From the line with "Viewport: 852px width, 545px height." to the line with "Viewport: 1104px width, 341px height.", output every line below exactly, both ends included. Skip the pictures.

Source material:
==========
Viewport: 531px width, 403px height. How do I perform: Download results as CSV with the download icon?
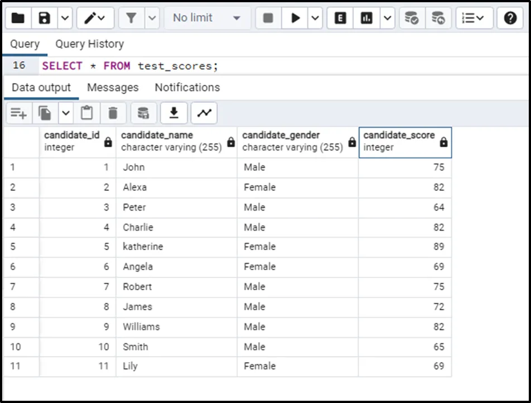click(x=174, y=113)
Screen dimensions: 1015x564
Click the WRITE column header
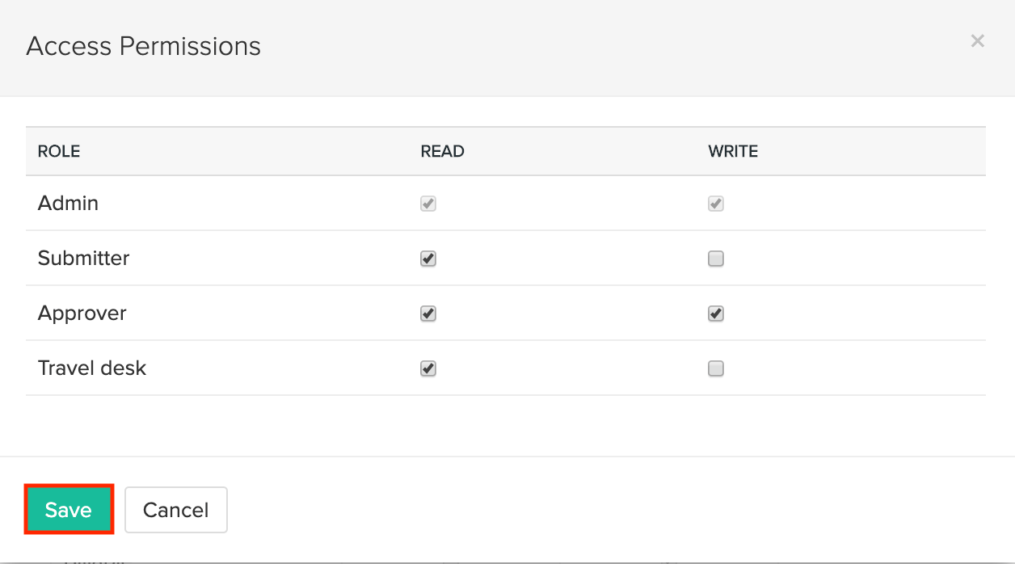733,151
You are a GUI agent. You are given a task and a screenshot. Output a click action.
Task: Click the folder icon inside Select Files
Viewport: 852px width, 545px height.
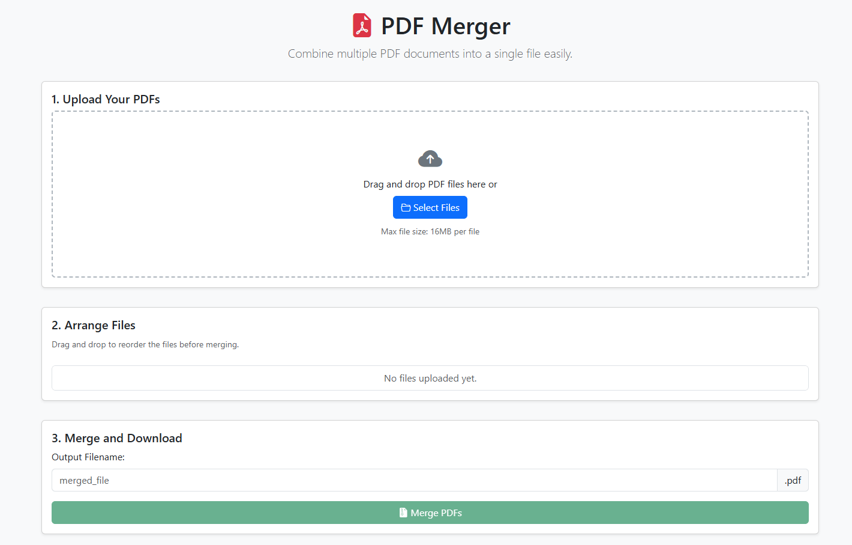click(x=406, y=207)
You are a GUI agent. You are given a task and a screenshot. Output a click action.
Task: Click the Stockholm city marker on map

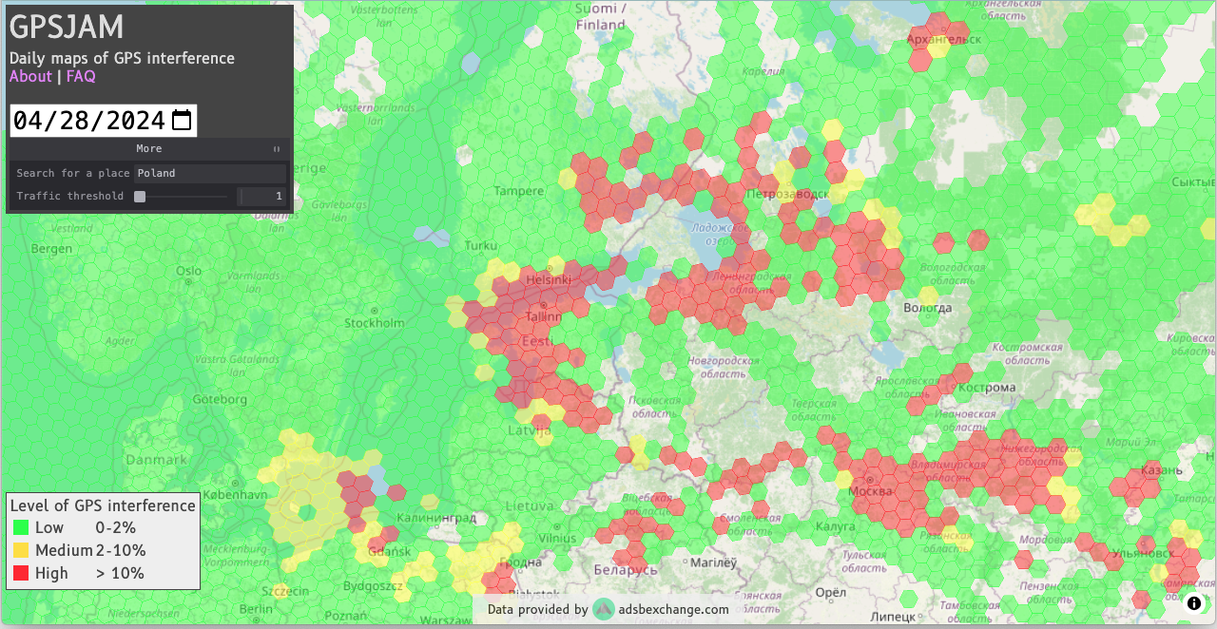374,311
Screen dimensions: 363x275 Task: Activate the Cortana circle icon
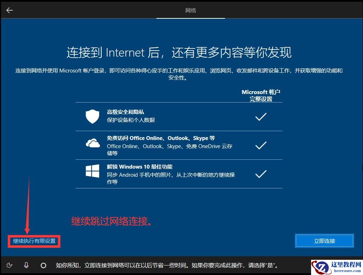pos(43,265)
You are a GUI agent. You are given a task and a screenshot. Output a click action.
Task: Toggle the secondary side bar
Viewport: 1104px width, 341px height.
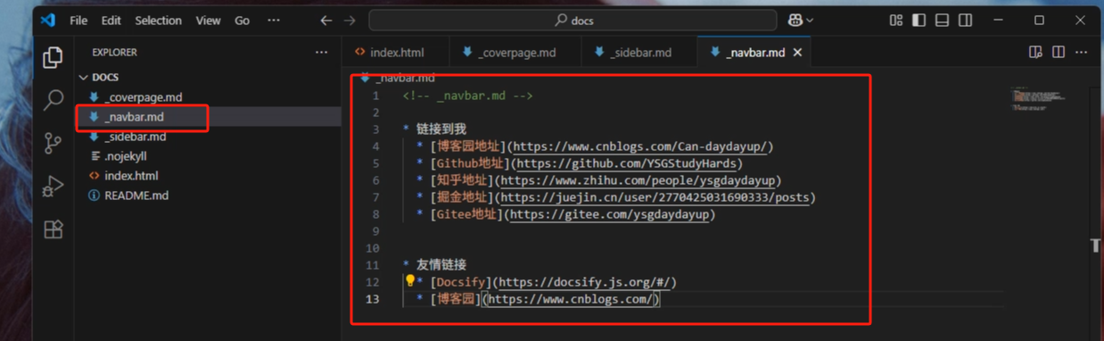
==========
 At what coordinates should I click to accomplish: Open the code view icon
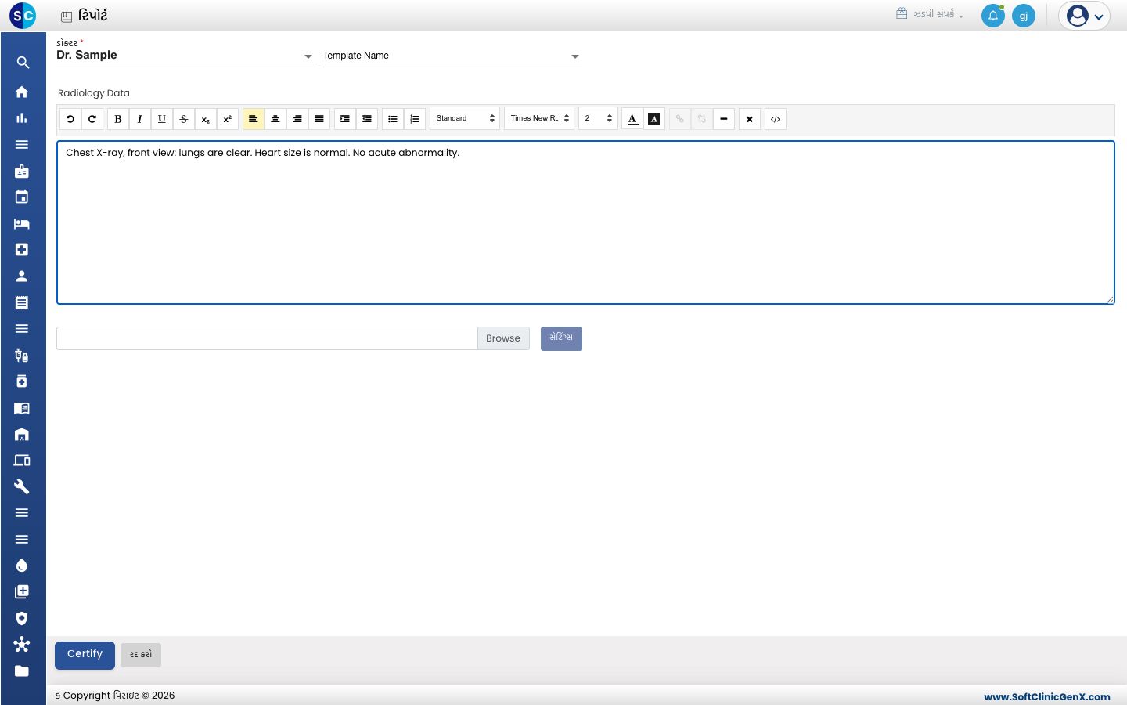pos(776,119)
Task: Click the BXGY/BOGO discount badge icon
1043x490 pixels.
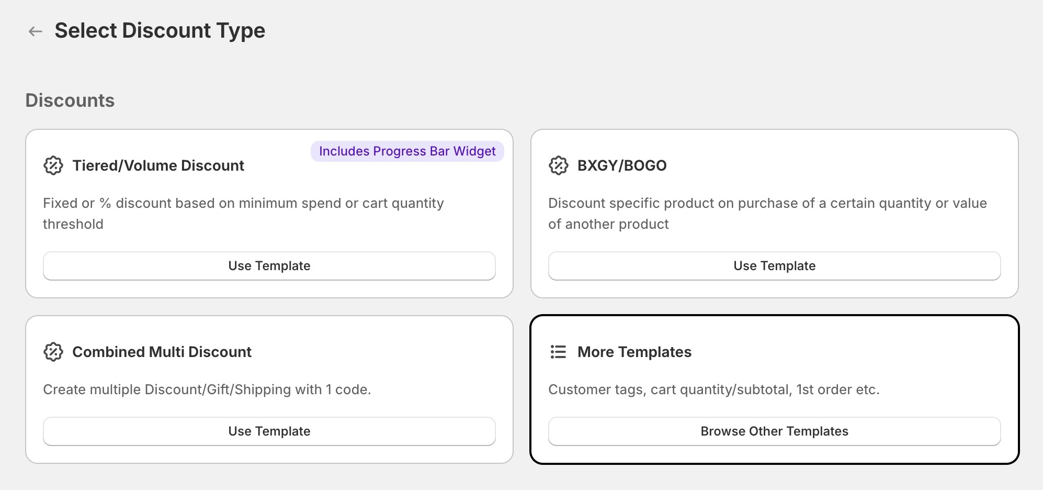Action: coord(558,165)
==========
Result for this exercise:
Viewport: 852px width, 545px height.
click(x=406, y=207)
You are a GUI agent. You are given a task and a screenshot. Output a click action.
Task: Click the Stockholm city marker on map

374,311
Screen dimensions: 363x275 Task: Activate the Cortana circle icon
pos(43,265)
You are a GUI agent. You are given a task and a screenshot. Output a click action.
Task: Toggle the secondary side bar
Viewport: 1104px width, 341px height.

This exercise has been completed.